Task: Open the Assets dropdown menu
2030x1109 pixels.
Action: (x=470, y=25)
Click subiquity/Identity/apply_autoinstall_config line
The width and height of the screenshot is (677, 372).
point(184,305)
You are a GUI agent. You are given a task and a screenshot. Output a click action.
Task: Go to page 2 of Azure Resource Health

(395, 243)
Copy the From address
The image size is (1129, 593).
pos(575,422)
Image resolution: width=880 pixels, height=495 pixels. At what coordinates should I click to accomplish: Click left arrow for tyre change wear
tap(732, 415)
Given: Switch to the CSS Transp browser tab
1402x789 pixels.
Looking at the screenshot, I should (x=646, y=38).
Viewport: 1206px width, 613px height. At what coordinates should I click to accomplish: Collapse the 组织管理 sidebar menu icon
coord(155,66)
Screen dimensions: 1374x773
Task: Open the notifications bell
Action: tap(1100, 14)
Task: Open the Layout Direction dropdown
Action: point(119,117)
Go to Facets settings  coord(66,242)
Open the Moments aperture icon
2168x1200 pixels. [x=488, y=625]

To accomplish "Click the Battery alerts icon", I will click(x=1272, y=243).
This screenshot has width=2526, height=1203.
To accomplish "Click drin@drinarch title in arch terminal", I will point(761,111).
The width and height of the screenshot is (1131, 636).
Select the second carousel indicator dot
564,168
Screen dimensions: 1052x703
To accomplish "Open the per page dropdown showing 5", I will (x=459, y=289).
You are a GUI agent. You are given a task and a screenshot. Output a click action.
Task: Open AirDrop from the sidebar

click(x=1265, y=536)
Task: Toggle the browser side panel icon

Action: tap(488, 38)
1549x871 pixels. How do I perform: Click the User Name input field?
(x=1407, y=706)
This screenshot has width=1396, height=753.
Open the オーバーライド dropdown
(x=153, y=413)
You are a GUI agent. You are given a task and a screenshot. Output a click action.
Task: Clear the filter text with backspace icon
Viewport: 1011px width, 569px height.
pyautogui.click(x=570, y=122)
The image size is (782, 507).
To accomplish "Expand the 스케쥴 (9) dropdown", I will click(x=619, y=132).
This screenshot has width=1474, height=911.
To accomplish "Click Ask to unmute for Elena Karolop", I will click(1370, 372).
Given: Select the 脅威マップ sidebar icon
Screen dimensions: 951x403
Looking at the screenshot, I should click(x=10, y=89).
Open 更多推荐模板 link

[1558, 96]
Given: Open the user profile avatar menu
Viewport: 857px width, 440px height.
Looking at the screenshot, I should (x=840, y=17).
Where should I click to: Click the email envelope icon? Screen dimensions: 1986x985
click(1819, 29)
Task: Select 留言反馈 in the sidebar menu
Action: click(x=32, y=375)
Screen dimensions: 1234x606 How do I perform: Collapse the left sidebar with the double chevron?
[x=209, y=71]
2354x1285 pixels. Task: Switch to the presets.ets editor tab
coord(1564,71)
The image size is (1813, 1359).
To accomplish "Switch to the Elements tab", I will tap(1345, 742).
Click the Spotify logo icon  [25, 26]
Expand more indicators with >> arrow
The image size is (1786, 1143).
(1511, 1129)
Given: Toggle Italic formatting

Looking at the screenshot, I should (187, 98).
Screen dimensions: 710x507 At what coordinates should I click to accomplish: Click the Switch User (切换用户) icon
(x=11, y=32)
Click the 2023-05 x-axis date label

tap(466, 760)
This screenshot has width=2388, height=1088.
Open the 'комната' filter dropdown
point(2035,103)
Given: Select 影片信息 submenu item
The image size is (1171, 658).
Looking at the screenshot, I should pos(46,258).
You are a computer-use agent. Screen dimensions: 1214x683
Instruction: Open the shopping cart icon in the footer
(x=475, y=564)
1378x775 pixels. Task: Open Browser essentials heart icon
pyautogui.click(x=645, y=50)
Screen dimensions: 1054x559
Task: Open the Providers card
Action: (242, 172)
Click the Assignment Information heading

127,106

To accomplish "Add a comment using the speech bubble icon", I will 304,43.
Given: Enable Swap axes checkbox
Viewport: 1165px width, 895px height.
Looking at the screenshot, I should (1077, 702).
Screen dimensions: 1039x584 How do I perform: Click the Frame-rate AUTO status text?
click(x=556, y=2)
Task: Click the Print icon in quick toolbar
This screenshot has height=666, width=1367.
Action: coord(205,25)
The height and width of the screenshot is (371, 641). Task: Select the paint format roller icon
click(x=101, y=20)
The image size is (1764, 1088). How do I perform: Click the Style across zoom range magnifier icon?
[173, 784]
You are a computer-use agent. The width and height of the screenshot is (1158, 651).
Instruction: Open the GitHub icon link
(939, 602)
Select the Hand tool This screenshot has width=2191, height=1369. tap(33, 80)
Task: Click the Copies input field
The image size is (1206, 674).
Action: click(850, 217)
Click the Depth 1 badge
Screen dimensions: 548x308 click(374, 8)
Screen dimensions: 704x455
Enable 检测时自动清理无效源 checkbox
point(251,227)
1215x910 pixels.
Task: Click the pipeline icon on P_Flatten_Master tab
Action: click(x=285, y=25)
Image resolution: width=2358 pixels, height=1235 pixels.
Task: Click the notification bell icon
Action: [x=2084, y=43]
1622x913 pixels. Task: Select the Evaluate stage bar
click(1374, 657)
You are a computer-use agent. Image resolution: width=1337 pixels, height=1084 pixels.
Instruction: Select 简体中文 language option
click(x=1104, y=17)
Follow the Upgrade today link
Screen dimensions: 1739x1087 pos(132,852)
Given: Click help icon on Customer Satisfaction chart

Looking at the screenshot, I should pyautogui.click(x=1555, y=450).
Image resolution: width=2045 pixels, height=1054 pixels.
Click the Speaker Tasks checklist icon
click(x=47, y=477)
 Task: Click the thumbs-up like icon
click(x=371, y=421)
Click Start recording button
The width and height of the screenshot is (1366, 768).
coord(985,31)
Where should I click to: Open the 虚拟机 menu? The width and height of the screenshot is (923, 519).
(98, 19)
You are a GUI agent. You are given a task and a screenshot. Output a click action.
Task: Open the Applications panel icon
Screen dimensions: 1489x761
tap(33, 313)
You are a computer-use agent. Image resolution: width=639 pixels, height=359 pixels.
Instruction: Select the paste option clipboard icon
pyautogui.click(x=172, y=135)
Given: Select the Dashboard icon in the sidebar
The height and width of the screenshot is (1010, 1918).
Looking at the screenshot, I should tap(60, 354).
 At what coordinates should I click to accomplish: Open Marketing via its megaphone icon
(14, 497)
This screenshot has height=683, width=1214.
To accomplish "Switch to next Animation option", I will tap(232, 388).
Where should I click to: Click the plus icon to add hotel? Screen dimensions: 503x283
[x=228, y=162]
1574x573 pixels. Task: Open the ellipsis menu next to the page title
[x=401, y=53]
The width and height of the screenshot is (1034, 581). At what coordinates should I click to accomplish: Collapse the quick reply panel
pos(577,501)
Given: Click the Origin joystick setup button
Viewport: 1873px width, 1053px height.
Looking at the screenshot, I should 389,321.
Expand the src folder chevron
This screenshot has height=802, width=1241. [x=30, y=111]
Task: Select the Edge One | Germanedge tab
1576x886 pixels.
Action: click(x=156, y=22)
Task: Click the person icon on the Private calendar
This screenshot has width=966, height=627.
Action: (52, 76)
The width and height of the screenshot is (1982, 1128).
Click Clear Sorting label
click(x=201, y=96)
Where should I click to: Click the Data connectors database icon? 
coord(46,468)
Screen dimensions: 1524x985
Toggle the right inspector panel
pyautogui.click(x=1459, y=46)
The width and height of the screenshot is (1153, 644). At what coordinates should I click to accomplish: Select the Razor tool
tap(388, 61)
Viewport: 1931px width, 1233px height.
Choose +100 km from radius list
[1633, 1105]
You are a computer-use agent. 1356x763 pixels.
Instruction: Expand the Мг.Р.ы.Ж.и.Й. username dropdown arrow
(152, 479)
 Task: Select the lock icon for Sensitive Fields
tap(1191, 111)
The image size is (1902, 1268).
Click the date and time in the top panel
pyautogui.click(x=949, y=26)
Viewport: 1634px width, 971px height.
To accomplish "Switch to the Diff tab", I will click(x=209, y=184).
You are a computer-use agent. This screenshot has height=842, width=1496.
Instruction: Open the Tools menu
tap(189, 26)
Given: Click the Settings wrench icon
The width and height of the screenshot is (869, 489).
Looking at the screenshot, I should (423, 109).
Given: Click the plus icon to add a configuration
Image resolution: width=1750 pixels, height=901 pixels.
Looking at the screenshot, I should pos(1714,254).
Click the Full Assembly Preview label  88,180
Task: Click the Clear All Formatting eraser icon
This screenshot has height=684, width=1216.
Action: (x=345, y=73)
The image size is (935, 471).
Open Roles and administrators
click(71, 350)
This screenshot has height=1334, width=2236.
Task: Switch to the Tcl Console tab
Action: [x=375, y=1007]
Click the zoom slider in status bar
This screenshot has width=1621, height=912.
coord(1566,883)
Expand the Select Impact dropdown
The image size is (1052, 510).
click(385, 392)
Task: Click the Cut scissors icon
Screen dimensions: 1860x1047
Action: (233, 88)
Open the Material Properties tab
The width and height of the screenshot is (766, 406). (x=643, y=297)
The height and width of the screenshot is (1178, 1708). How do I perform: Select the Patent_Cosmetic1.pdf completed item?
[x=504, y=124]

To do
From the records above, quote only the lines running from the line with "Viewport: 1165px width, 895px height." to the line with "You are a computer-use agent. Image resolution: width=639", both lines included.

Exercise response
Viewport: 1165px width, 895px height.
Looking at the screenshot, I should (1077, 702).
Screen dimensions: 1039x584 How do I perform: Click the Frame-rate AUTO status text?
click(x=556, y=2)
Task: Click the Print icon in quick toolbar
This screenshot has height=666, width=1367.
Action: coord(205,25)
The height and width of the screenshot is (371, 641). Task: Select the paint format roller icon
click(x=101, y=20)
The image size is (1764, 1088). How do I perform: Click the Style across zoom range magnifier icon?
[173, 784]
You are a computer-use agent. The width and height of the screenshot is (1158, 651).
Instruction: Open the GitHub icon link
(939, 602)
Select the Hand tool This screenshot has width=2191, height=1369. tap(33, 80)
Task: Click the Copies input field
The image size is (1206, 674).
Action: click(850, 217)
Click the Depth 1 badge
Screen dimensions: 548x308 click(374, 8)
Screen dimensions: 704x455
Enable 检测时自动清理无效源 checkbox
point(251,227)
1215x910 pixels.
Task: Click the pipeline icon on P_Flatten_Master tab
Action: click(x=285, y=25)
Image resolution: width=2358 pixels, height=1235 pixels.
Task: Click the notification bell icon
Action: [x=2084, y=43]
1622x913 pixels. Task: Select the Evaluate stage bar
click(1374, 657)
You are a computer-use agent. Image resolution: width=1337 pixels, height=1084 pixels.
Instruction: Select 简体中文 language option
click(x=1104, y=17)
Follow the Upgrade today link
Screen dimensions: 1739x1087 pos(132,852)
Given: Click help icon on Customer Satisfaction chart

Looking at the screenshot, I should pyautogui.click(x=1555, y=450).
Image resolution: width=2045 pixels, height=1054 pixels.
Click the Speaker Tasks checklist icon
click(x=47, y=477)
 Task: Click the thumbs-up like icon
click(x=371, y=421)
Click Start recording button
The width and height of the screenshot is (1366, 768).
coord(985,31)
Where should I click to: Open the 虚拟机 menu? The width and height of the screenshot is (923, 519).
(98, 19)
You are a GUI agent. You are given a task and a screenshot. Output a click action.
Task: Open the Applications panel icon
Screen dimensions: 1489x761
tap(33, 313)
You are a computer-use agent. Image resolution: width=639 pixels, height=359 pixels.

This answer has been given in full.